Lo Allan, Chiu Hua-Sheng, Sung Ting-Yi, Hsu Wen-Lian
Bioinformatics Lab., Institute of Information Science, Academia Sinica, Taipei, Taiwan.
Comput Syst Bioinformatics Conf. 2006:31-42.
A key class of membrane proteins contains one or more transmembrane (TM) helices, traversing the membrane lipid bilayer. Various properties such as the length, arrangement and topology or orientation of TM helices, are closely related to a protein's functions. Although a range of methods have been developed to predict TM helices and their topologies, no single method consistently outperforms the others. In addition, topology prediction has much lower accuracy than helix prediction, and thus requires continuous improvements.
We develop a method based on support vector machines (SVM) in a hierarchical framework to predict TM helices first, followed by their topology. By partitioning the prediction problem into two steps, specific input features can be selected and integrated in each step. We also propose a novel scoring function for topology models based on membrane protein folding process. When benchmarked against other methods in terms of performance, our approach achieves the highest scores at 86% in helix prediction (Q(2)) and 91% in topology prediction (TOPO) for the high-resolution data set, resulting in an improvement of 6% and 14% in their respective categories over the second best method. Furthermore, we demonstrate the ability of our method to discriminate between membrane and non-membrane proteins, with higher than 99% in accuracy. When tested on a small set of newly solved structures of membrane proteins, our method overcomes some of the difficulties in predicting TM helices by incorporating multiple biological input features.
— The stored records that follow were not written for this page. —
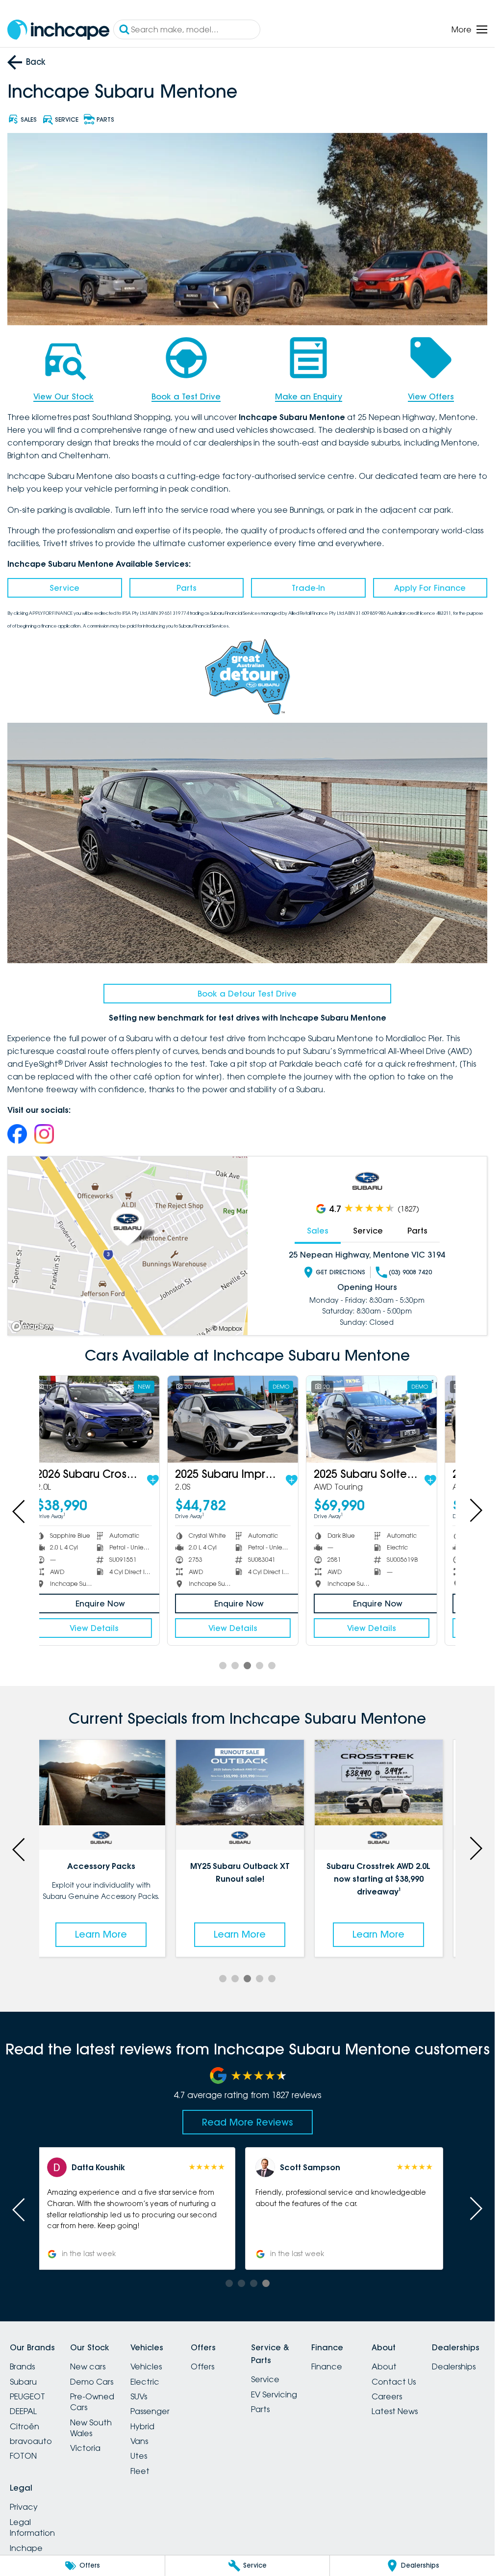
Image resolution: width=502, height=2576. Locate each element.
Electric (144, 2382)
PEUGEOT (27, 2396)
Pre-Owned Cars (92, 2402)
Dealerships (454, 2366)
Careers (387, 2396)
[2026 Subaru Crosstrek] (108, 1419)
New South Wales (91, 2428)
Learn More (108, 1934)
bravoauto (31, 2441)
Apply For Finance (430, 588)
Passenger (150, 2411)
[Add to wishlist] (167, 1480)
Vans (139, 2441)
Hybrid (142, 2426)
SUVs (138, 2396)
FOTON (23, 2456)
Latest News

一类关键的膜蛋白包含一个或多个跨膜(TM)螺旋,横穿膜脂双层。TM螺旋的各种特性,如长度、排列、拓扑结构或方向,都与蛋白质的功能密切相关。尽管已经开发了一系列方法来预测TM螺旋及其拓扑结构,但没有一种方法始终优于其他方法。此外,拓扑结构预测的准确性远低于螺旋预测,因此需要不断改进。
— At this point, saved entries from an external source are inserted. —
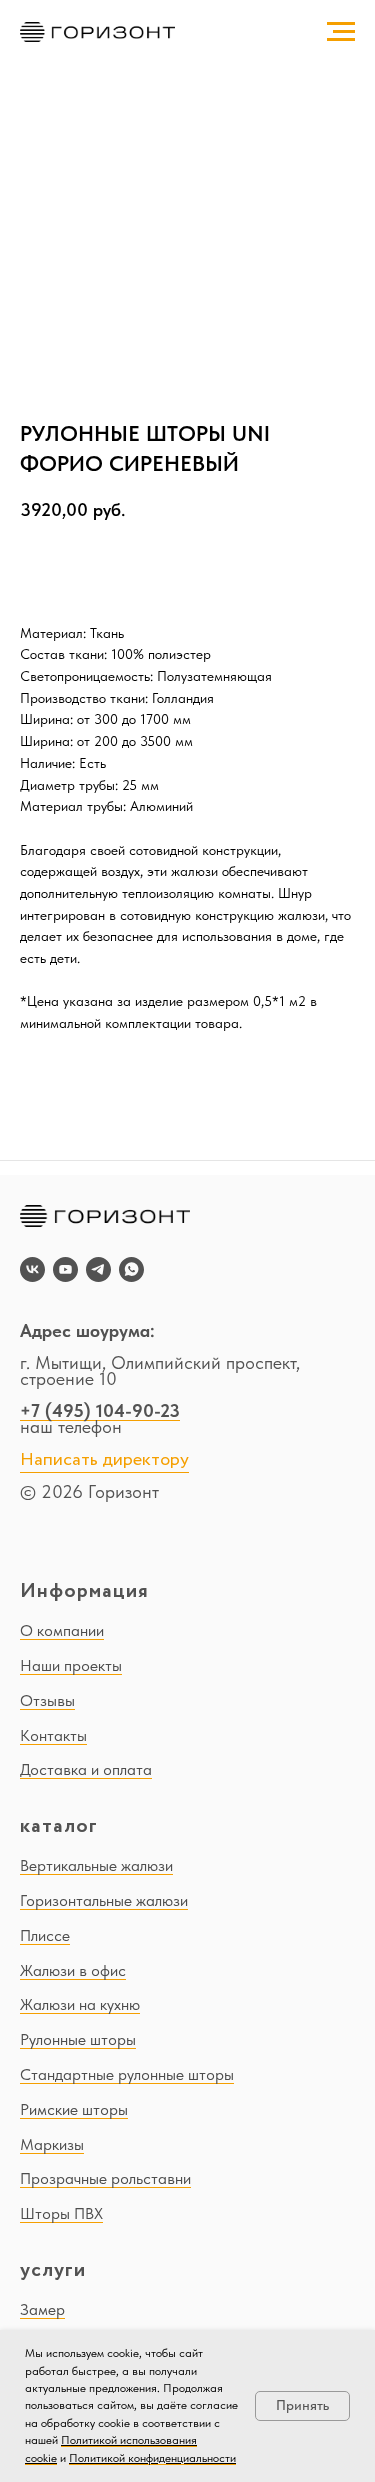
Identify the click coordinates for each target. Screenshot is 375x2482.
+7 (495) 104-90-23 (100, 1410)
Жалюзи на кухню (80, 2004)
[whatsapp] (131, 1269)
我们开发了一种基于支持向量机(SVM)的分层框架方法,首先预测TM螺旋,然后预测其拓扑结构。通过将预测问题分为两个步骤,可以在每个步骤中选择和整合特定的输入特征。我们还基于膜蛋白折叠过程为拓扑模型提出了一种新颖的评分函数。在性能方面与其他方法进行基准测试时,我们的方法在高分辨率数据集的螺旋预测(Q(2))中达到了86%的最高分,在拓扑结构预测(TOPO)中达到了91%,在各自类别中比第二好的方法分别提高了6%和14%。此外,我们证明了我们的方法能够区分膜蛋白和非膜蛋白,准确率高于99%。在一小组新解析的膜蛋白结构上进行测试时,我们的方法通过整合多种生物学输入特征克服了预测TM螺旋中的一些困难。